**WORK REQUEST**
Transcribe exactly everything in the data below from the line containing "The image size is (720, 389)." down to the line containing "Task: Expand the Disconnect Viewer submenu", both lines included and nothing further.

**DATA FOR REVIEW**
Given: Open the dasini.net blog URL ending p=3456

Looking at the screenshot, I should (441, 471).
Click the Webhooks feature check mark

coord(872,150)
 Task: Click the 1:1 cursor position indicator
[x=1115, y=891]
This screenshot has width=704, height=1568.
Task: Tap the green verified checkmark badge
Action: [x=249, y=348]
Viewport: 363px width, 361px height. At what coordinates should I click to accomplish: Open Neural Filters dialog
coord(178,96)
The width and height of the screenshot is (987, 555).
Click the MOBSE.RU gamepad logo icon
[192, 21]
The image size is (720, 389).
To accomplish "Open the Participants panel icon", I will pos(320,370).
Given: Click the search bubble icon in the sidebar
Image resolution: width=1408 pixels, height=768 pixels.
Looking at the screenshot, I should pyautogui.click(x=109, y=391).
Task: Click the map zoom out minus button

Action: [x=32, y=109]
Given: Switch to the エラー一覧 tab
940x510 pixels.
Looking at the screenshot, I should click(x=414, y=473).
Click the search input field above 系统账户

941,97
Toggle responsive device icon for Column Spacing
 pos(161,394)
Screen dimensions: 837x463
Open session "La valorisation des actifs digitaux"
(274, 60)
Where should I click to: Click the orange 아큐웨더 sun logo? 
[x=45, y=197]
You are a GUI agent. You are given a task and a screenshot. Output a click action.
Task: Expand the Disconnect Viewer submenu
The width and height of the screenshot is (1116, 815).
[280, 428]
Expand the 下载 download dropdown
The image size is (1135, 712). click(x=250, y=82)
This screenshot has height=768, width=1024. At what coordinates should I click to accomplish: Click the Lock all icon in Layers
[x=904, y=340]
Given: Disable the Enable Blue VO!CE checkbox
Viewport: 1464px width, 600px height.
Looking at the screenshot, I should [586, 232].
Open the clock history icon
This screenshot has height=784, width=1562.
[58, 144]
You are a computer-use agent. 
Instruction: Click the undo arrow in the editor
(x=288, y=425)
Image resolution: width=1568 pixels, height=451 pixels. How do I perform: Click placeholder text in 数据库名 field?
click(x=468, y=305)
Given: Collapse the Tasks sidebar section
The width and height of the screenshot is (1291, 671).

**RESULT OF THIS TASK**
The image size is (720, 389).
To accomplish "Open the Participants panel icon", I will pos(320,370).
Given: Click the search bubble icon in the sidebar
Image resolution: width=1408 pixels, height=768 pixels.
Looking at the screenshot, I should pyautogui.click(x=109, y=391).
Task: Click the map zoom out minus button

Action: [x=32, y=109]
Given: Switch to the エラー一覧 tab
940x510 pixels.
Looking at the screenshot, I should click(x=414, y=473).
Click the search input field above 系统账户

941,97
Toggle responsive device icon for Column Spacing
 pos(161,394)
Screen dimensions: 837x463
Open session "La valorisation des actifs digitaux"
(274, 60)
Where should I click to: Click the orange 아큐웨더 sun logo? 
[x=45, y=197]
You are a GUI agent. You are given a task and a screenshot. Output a click action.
Task: Expand the Disconnect Viewer submenu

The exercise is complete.